Data items:
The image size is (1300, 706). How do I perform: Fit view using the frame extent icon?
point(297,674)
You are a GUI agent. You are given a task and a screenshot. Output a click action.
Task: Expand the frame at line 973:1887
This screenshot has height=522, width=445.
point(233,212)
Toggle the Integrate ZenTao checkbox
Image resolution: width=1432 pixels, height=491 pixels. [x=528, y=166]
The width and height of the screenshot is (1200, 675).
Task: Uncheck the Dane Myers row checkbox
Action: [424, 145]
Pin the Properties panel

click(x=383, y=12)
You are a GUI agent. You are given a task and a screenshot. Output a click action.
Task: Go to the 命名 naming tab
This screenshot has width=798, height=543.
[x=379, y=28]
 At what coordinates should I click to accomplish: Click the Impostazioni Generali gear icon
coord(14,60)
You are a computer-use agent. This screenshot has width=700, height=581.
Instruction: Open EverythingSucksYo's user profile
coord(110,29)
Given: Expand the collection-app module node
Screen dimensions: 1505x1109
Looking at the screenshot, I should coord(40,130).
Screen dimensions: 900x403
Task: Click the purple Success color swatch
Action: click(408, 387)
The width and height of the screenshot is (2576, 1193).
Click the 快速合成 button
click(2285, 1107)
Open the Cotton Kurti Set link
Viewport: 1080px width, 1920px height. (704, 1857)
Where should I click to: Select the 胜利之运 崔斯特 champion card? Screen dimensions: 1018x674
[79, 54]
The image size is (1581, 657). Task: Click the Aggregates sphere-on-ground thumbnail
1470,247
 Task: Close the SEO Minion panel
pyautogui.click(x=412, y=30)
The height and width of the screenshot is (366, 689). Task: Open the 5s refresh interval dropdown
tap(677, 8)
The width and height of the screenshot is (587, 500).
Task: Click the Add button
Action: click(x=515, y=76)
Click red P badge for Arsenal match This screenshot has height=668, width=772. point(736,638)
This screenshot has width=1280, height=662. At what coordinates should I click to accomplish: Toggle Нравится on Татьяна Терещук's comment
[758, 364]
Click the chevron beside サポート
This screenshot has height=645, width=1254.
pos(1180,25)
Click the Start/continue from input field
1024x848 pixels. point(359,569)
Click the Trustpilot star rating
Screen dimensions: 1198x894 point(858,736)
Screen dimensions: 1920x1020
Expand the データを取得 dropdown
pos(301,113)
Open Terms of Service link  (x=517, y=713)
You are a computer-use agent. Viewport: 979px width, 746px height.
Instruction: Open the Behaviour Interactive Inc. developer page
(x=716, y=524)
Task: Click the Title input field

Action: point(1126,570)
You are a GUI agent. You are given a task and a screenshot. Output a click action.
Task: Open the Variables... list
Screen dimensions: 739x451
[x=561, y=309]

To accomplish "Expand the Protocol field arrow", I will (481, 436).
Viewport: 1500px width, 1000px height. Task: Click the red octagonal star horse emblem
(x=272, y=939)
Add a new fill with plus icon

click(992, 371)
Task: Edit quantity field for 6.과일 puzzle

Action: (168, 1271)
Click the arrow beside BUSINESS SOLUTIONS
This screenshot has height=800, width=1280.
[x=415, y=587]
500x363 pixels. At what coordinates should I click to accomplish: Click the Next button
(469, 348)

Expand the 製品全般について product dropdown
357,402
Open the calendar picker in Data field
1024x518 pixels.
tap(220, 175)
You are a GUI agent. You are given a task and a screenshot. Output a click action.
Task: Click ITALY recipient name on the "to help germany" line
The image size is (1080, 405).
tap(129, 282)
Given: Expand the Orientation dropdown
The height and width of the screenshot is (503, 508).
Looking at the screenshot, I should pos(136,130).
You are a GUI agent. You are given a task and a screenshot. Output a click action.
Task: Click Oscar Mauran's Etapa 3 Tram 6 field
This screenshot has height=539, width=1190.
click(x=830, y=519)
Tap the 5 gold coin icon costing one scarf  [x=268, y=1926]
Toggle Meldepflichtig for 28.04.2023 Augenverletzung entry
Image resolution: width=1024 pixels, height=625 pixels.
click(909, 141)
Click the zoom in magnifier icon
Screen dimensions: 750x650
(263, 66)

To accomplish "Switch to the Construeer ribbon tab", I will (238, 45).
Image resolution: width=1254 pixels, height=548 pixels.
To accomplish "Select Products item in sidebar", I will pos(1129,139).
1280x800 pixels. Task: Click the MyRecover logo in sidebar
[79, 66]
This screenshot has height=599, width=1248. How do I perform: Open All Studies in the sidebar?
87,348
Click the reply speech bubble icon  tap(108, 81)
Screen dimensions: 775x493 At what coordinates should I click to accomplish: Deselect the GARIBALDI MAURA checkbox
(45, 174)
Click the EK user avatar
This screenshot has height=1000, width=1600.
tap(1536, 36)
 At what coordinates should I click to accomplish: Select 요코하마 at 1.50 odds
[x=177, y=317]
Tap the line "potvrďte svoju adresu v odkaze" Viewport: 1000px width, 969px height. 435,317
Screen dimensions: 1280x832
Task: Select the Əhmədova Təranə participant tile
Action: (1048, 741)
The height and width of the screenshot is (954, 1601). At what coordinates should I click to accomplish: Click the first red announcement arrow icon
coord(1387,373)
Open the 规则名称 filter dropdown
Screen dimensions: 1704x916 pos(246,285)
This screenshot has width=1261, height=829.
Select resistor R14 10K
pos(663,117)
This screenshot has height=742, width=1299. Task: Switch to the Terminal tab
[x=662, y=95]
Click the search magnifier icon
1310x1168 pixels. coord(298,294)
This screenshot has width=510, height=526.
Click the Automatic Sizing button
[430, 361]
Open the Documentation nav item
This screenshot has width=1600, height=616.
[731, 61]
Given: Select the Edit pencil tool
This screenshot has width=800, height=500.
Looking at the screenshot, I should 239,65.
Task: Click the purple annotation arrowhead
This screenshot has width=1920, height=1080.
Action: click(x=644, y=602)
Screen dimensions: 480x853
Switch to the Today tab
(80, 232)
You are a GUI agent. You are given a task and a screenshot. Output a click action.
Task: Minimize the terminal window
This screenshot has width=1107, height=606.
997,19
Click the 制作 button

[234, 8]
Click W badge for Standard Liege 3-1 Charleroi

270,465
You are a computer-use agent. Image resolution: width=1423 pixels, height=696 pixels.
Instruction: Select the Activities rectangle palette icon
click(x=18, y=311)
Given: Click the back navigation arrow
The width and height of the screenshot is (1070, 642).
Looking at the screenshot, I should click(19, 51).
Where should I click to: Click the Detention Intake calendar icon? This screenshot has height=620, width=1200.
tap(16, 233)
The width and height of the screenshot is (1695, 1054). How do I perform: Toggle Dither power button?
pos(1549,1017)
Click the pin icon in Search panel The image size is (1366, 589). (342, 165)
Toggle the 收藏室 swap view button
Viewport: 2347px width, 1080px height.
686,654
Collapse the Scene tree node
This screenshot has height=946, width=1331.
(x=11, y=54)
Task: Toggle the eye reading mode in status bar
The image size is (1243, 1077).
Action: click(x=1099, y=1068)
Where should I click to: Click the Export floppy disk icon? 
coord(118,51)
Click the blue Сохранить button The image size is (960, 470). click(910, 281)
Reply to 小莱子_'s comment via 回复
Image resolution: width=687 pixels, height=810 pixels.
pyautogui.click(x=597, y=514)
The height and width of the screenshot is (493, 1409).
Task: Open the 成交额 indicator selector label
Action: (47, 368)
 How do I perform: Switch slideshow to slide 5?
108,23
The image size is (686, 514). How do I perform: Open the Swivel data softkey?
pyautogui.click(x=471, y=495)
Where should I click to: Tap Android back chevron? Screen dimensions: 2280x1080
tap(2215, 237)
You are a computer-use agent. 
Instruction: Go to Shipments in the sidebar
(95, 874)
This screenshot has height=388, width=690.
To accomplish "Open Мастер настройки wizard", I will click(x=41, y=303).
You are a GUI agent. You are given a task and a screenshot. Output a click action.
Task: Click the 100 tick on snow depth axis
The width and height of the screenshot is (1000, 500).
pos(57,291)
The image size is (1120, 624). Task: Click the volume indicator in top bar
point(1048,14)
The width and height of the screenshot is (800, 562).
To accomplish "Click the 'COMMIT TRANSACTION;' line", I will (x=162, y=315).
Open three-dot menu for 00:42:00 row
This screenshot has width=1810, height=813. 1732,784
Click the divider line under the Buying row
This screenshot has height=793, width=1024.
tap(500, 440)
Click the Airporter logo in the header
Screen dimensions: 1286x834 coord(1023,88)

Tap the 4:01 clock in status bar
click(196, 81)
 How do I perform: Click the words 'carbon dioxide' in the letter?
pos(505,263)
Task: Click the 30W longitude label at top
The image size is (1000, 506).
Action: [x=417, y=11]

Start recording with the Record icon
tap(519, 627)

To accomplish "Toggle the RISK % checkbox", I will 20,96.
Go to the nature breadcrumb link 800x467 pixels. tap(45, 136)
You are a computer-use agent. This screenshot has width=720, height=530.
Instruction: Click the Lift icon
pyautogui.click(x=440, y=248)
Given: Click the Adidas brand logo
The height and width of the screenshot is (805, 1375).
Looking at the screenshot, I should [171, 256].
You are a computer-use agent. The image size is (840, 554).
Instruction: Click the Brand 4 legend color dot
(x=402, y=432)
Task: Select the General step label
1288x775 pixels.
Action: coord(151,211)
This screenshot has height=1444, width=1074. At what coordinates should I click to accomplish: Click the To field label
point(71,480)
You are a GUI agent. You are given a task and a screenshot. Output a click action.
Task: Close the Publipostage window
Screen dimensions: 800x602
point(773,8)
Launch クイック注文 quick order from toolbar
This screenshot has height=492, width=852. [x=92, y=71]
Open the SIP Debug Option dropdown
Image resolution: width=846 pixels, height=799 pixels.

**INSTRUCTIONS FOR THE TASK**
Output nothing but the lines from the one containing "Screen dimensions: 800x602" through the last line of the data, exactly as they stand.

**FINISHED EXERCISE**
Screen dimensions: 800x602
point(773,8)
Launch クイック注文 quick order from toolbar
This screenshot has height=492, width=852. [x=92, y=71]
Open the SIP Debug Option dropdown
Image resolution: width=846 pixels, height=799 pixels.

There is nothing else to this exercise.